(Lines of data)
---+---

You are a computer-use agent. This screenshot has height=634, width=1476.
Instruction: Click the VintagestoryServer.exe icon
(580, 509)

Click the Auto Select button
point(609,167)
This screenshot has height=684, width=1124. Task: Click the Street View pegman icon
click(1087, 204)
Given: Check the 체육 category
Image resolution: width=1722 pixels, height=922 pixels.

---+---

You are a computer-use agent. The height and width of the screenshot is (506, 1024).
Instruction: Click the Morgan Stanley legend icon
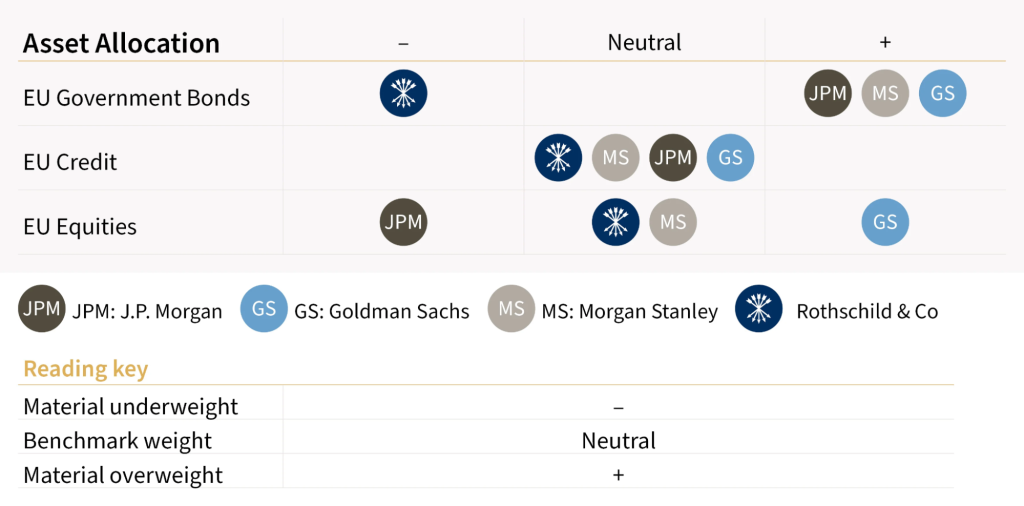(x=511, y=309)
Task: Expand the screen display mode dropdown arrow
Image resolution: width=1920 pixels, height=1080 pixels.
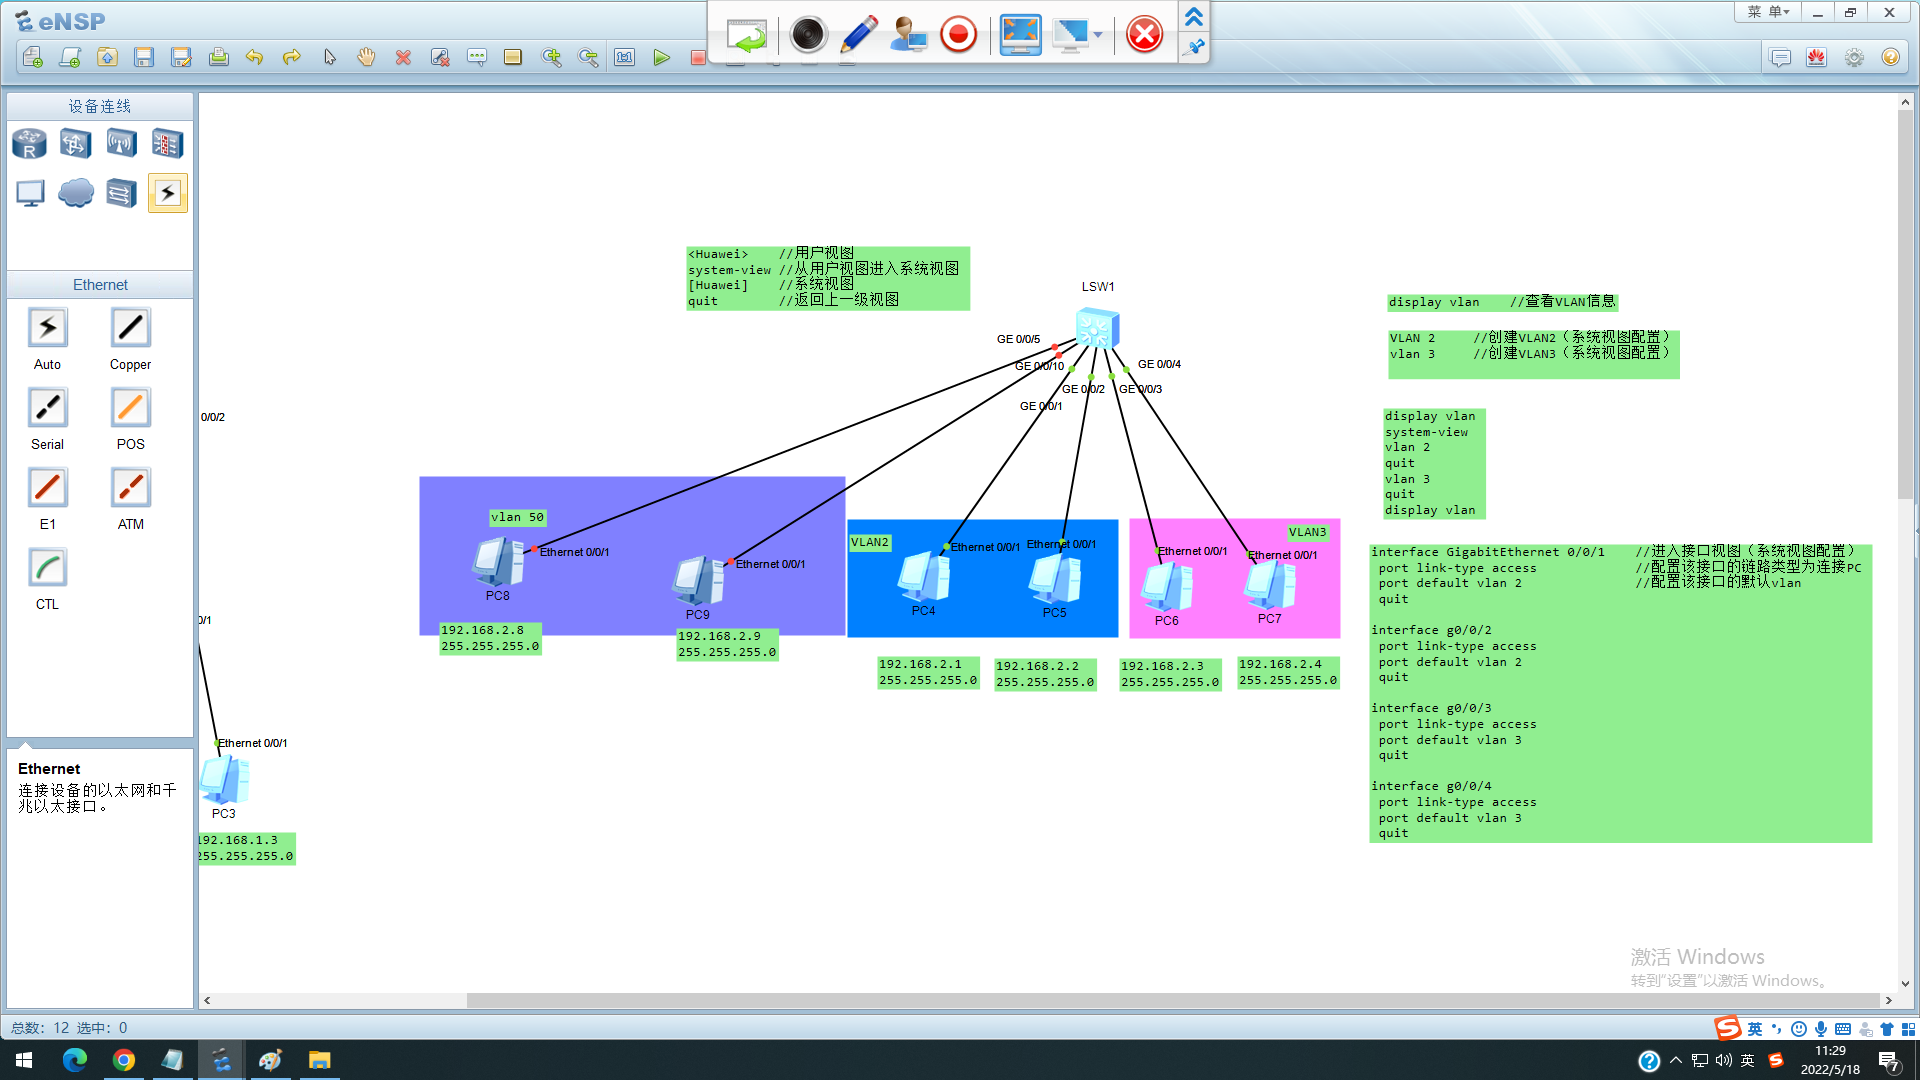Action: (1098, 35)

---+---

SET EXERCISE: Can you rewrite everything from the line containing "Click the Auto Select button" down to the line containing "Image resolution: width=1722", swapping "Street View" for "Satellite View" and leaving everything else unchanged?

EXERCISE SOLUTION:
Click the Auto Select button
point(609,167)
This screenshot has height=684, width=1124. Task: Click the Satellite View pegman icon
click(1087, 204)
Given: Check the 체육 category
Image resolution: width=1722 pixels, height=922 pixels.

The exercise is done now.